Most recently, Resnick was brought to the stage by David Fleeshman in the Nottingham Playhouse/New Perspectives production of Darkness, Darkness, directed by Jack McNamara. That’s David, outside the Playhouse, immediately below, and, with Simone Saunders as Catherine Njoroge, in a scene from the play.
And here’s Tom Wilkinson in Resnick guise, first in a BBC publicity shot and below on the jacket of the French edition of Lonely Hearts, Coeurs Solitaires.
Henning Mankel’s After the Fire, which has just been published here by Harvill Secker in a translation by Marline Delargy, was first published in his native Sweden in 2015, the year that he died. It’s a strange book, strange but compelling – not a crime novel, not a mystery – though there is a mystery smouldering deep at its centre – a story told in the first person by a seventy-year-old former doctor, Fredrik Welin, who has chosen to live alone on one of the remote islands of an equally remote Swedish archipelago. The house he has been living in has belonged to his family for generations and it is his intention to pass it on to his daughter Louise – the daughter he never knew existed until ten years previously, when she was already thirty. But as the book begins, Fredrik is woken by a blaze of light which signals that the house is in flames and he just escapes with his life, the house burning to the ground. It is this event that forces Fredrik out of the carapace into which he has retreated and makes him engage again with the world.
After the Fire is a novel about loneliness, about need; about the fears that come with old age, that of dying most of all. It is a book soaked in mortality. And anger. Frederic is angry with himself – angry at the loss of balance that comes with ageing, at the feelings of lust that still rise up, unbidden and unrequited – angry at the world. He is truculent, standoffish; loses his temper frequently and for little reason, shouts at strangers and at what few friends he has; pursues in embarrassing fashion a woman journalist some thirty years younger.
As the story develops there are other fires, accusations of arson, sudden deaths, and circumstances shake Fredric away from his surly loneliness; his daughter and her partner have a child; the journalist, while still resisting Frederic as a sexual partner, finds in him a salve to ease a loneliness of her own. And gradually, almost against his own inclinations, Fredric comes to a state of equilibrium, of acceptance …
It was already late August.
Soon the autumn would come.
But the darkness no longer frightened me.
Like the winter, death will come.
Mankel has written, of course, about ageing before.
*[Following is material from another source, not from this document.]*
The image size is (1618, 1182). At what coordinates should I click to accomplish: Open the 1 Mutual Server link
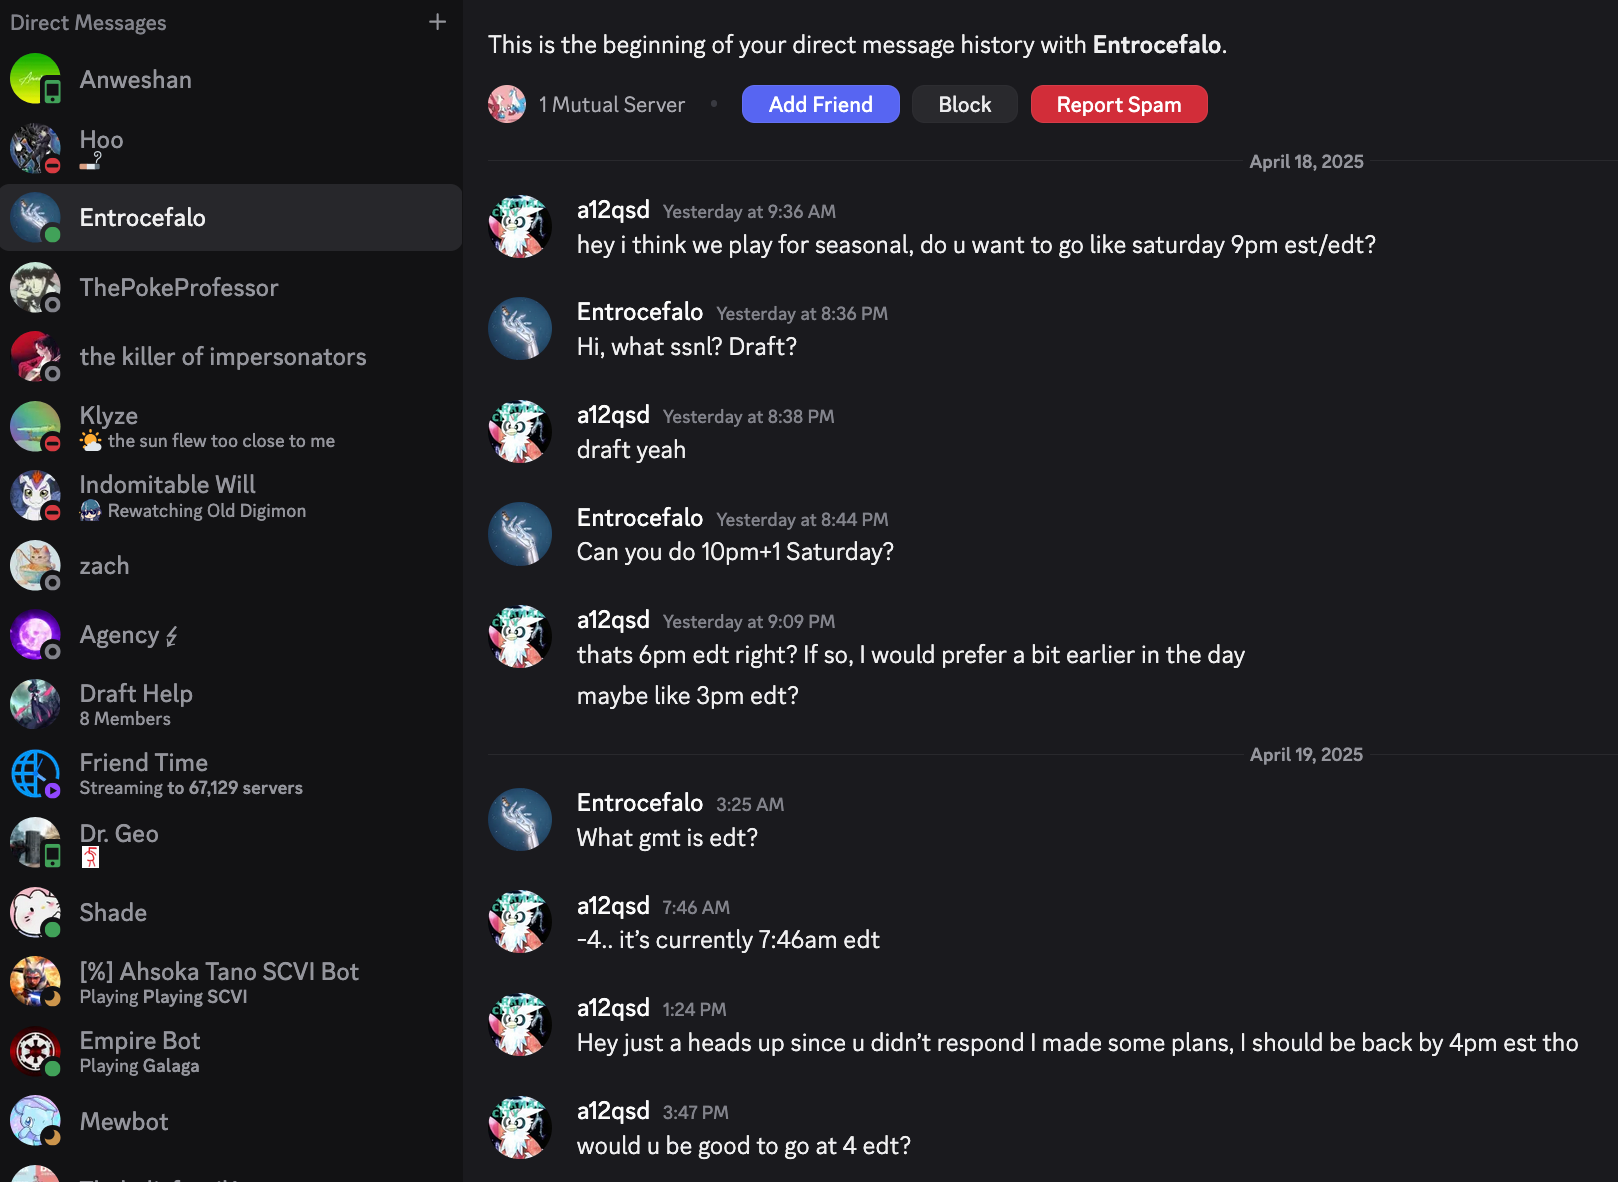point(611,104)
In the early Wallander books there is a memorable portrait of Kurt’s father, an obsessive painter driven to put the same scene on canvas after canvas, and, like Fredrik, a man who is quick to anger, slow to reason. Unlike Fredrik (though we may detect, perhaps, early signs) Wallander’s father is suffering from a form of dementia, an illness from which Wallander will suffer himself, the implacable onset of Alzheimer’s Disease chronicled with merciless compassion and understanding in the final novel of the sequence, The Troubled Man.
And, away from the novels themselves, though dependent upon them, there are two, I think, wonderful portrayals on film of ageing men shaking an unsteady fist against the dying of the light: David Warner as Wallander’s father in the British-made series featuring Kenneth Branagh, and the incomparable Krister Henriksson in the final episodes of the Swedish Wallander series.